An antidepressant works by at least two ways. On one hand, it directly enhances the transmission of serotonin among the brain cells. On the other hand, it promotes the healing of damaged parts of the brain through a growth factor called brain-derived neurotrophic factor (BNDF). Stress hormone damages the brain by inhibiting the production of this brain growth factor, causing the brain cells to wither like the root of a plant drying up.
Delusion is one of the key symptoms of psychosis. To understand how antipsychotic can relieve a delusion, we have to know what abnormality in brain causes the formation of delusion.
In the brain, dopamine is one important chemical which allows our brain to give us the sense of “personal significance” and “drive” to something in the environment. To survive in an environment, the nerves in our brain release dopamine as appropriately as possible, so that we can reason something to have a personal meaning only when there is some objective evidence. This belief is driven by what really happened in the environment. However, when dopamine is excessively and inappropriately released in the brain, the inappropriately released dopamine made a person have a wrong sense of personal significance towards things in the environment.
Most antipsychotics work by inhibiting the excessive dopamine activities in the brain so that no more “abnormal personal significance” can be attached to things around the person (i.e. no more new delusion developed).

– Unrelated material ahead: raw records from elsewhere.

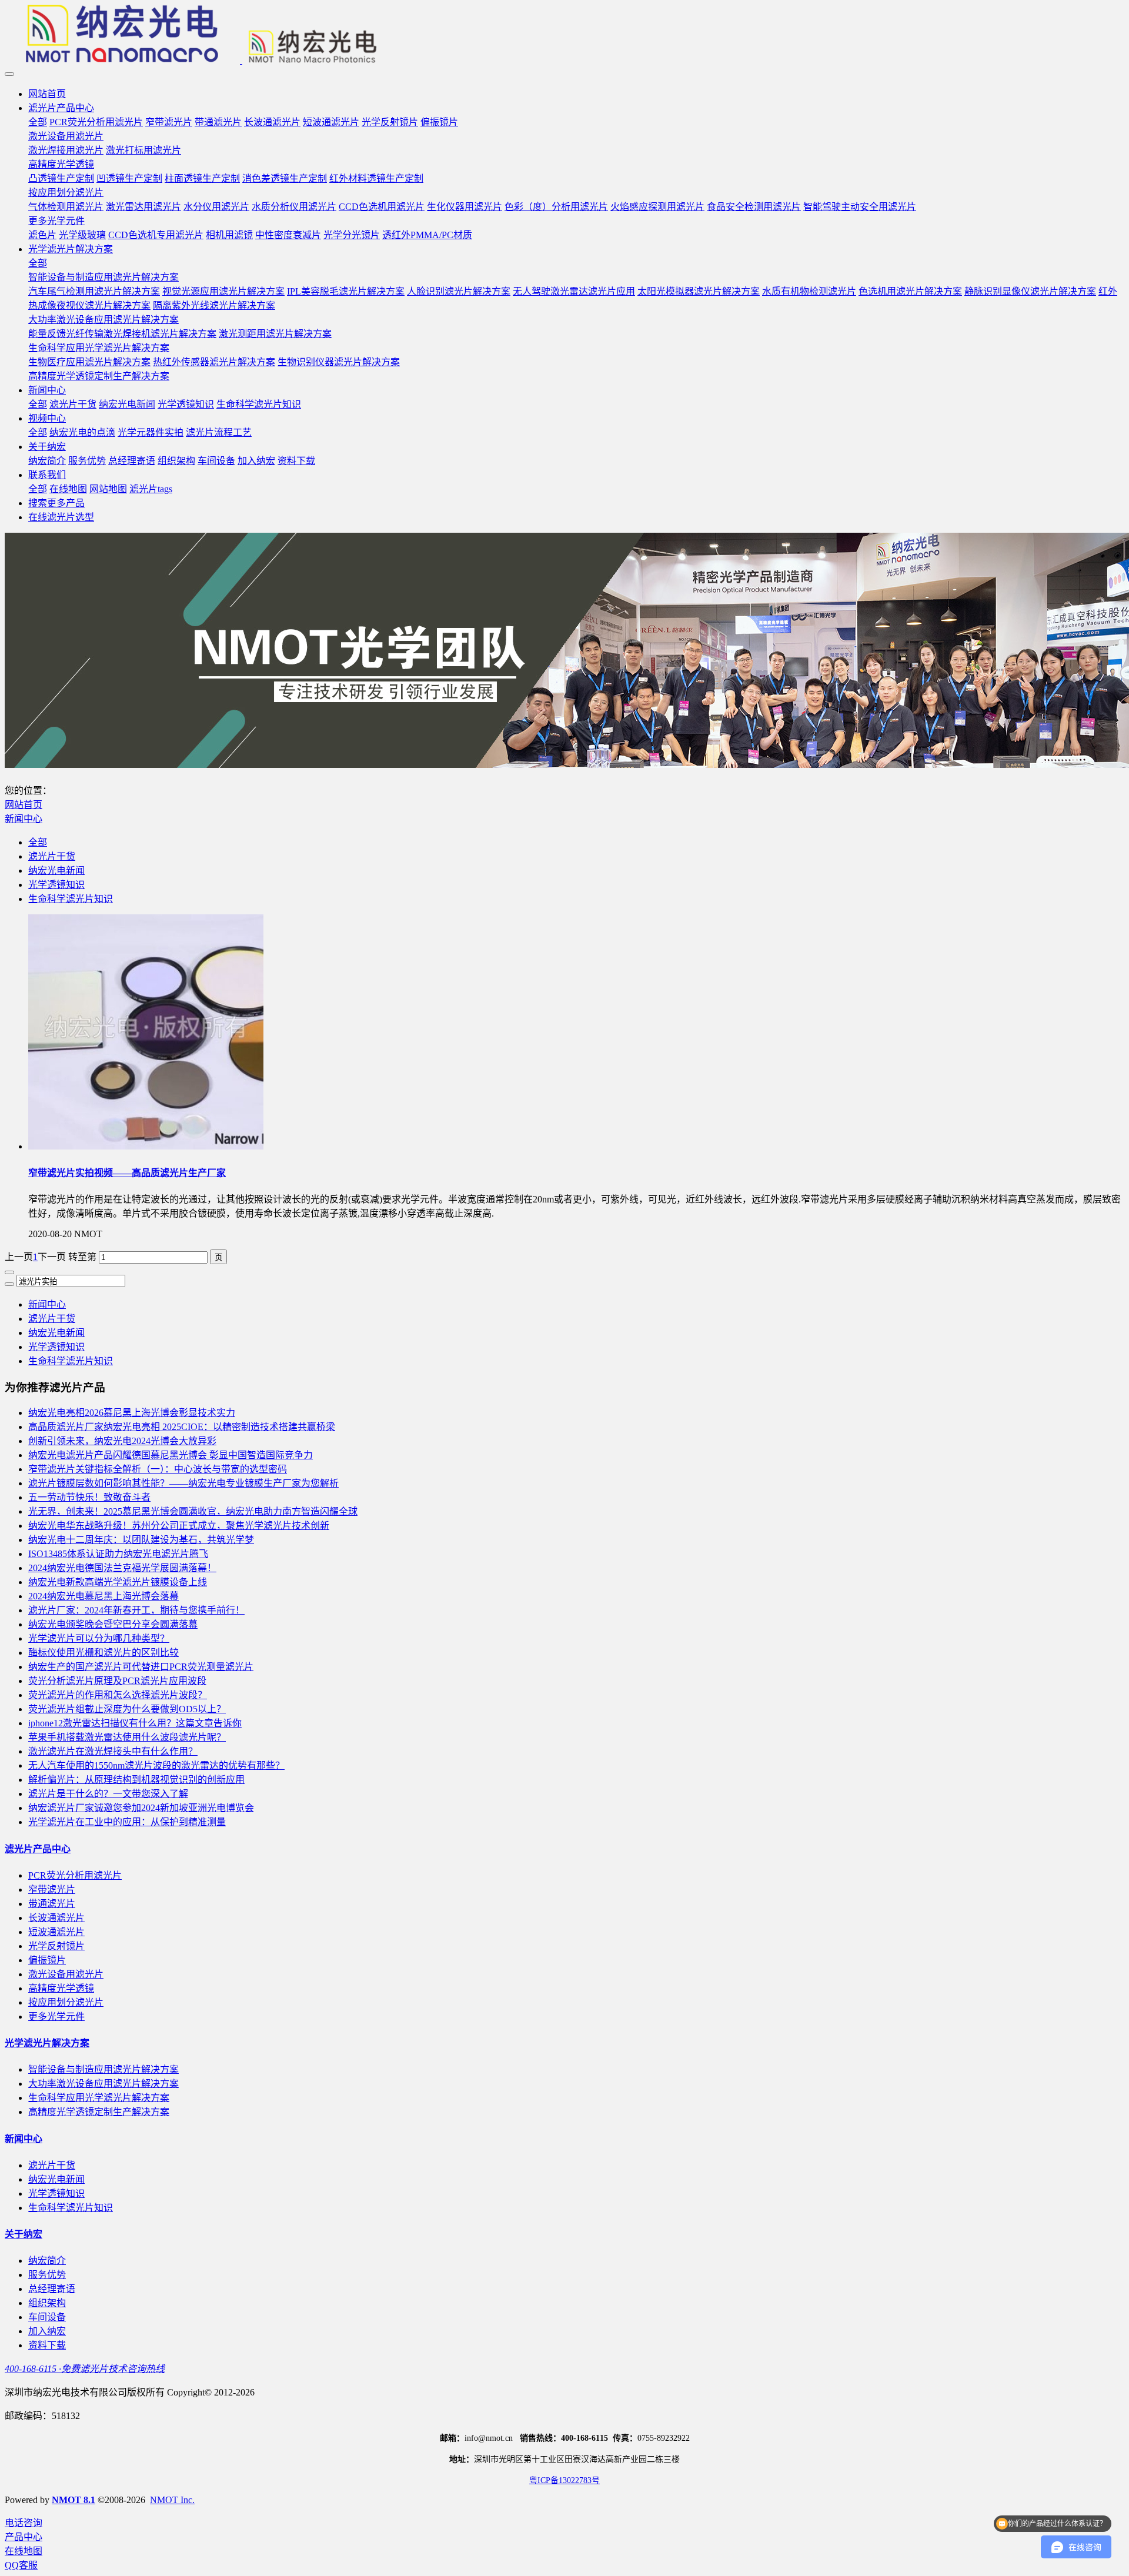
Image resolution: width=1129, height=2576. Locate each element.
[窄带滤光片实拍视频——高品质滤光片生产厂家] (145, 1146)
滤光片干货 (51, 856)
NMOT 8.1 (73, 2500)
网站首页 (47, 94)
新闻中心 (23, 819)
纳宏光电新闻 (56, 871)
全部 (37, 122)
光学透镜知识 (56, 885)
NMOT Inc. (172, 2500)
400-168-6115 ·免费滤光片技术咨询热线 (85, 2369)
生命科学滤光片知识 (70, 899)
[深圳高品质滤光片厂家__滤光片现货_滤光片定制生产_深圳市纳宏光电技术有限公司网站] (564, 35)
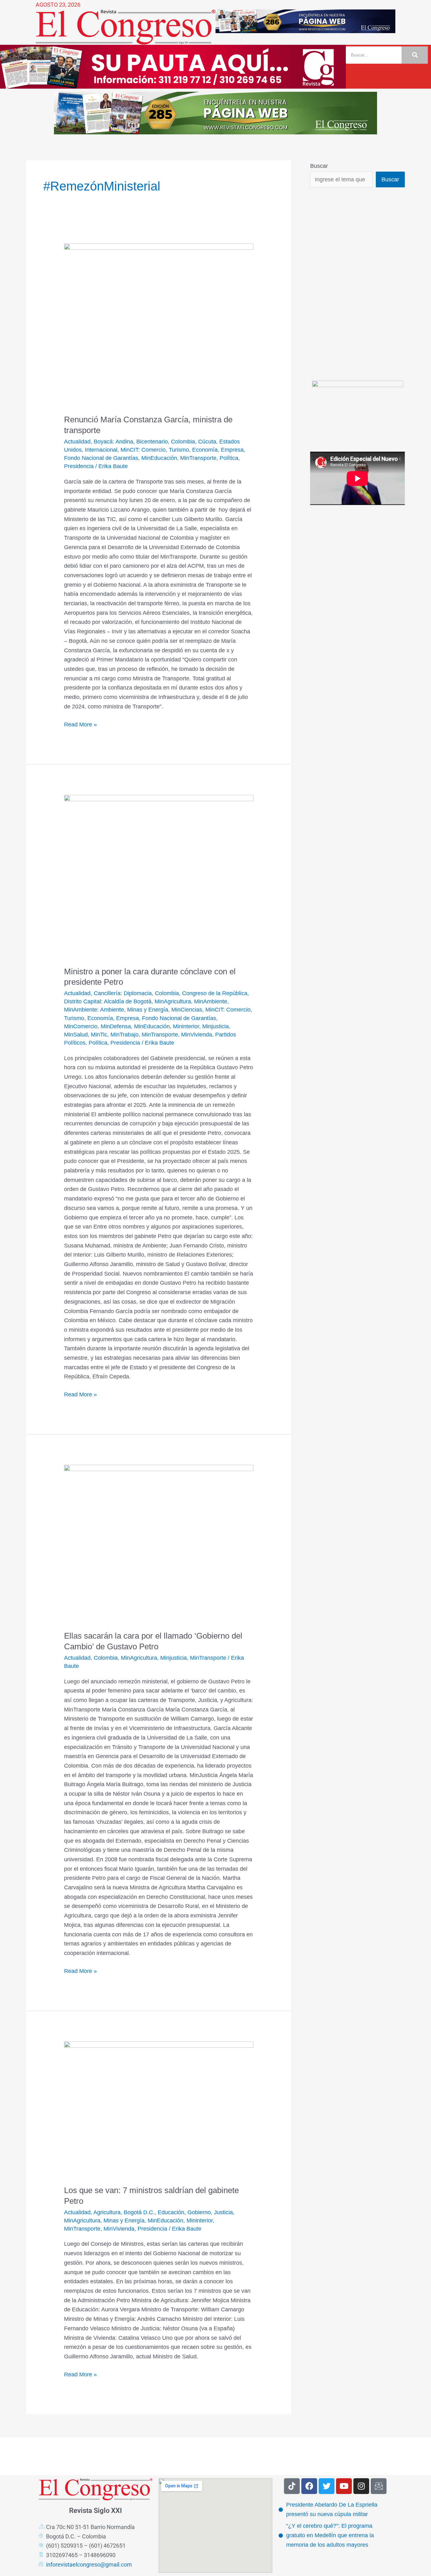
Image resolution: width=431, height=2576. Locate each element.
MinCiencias (186, 1009)
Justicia (223, 2212)
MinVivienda (196, 1034)
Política (229, 458)
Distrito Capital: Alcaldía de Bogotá (107, 1001)
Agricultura (107, 2212)
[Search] (415, 55)
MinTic (99, 1034)
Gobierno (199, 2212)
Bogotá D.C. (139, 2212)
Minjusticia (215, 1026)
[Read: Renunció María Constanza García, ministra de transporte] (158, 325)
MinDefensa (116, 1026)
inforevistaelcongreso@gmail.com (89, 2564)
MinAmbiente (210, 1001)
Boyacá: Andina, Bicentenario (131, 441)
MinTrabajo (124, 1034)
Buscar (319, 166)
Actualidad (77, 441)
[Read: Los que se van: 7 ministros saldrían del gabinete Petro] (158, 2109)
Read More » (80, 724)
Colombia (183, 441)
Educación (171, 2212)
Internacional (101, 450)
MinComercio (80, 1026)
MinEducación (159, 458)
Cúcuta (207, 441)
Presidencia (79, 466)
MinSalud (76, 1034)
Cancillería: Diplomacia (123, 993)
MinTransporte (198, 458)
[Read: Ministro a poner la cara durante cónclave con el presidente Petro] (158, 876)
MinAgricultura (173, 1001)
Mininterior (186, 1026)
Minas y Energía (147, 1009)
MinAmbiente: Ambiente (94, 1009)
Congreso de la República (214, 993)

Tranquilizers and hypnotics work by enhancing the activities of a chemical in brain called GABA . The action of GABA is inhibitory. Therefore, GABA action can lower the level of arousal of a person, relieve anxiety and promote sleep.
However, tranquilizers and hypnotics cannot correct the underlying chemical imbalance which causes the abnormal level of anxiety and difficulty in sleep. Moreover, there is a risk of dependence after prolonged use of tranquilizers and hypnotics.
The major medication treatment for anxiety disorder is SSRI and SNRI which correct the imbalance of neurotransmitters. Tranquilizers and hypnotics are limited to short-term use in anxiety disorder and depression. It is easily overlooked that sleep problem is common in anxiety disorder and depression. After anxiety disorder and depression have been treated, the sleep problem will then improve.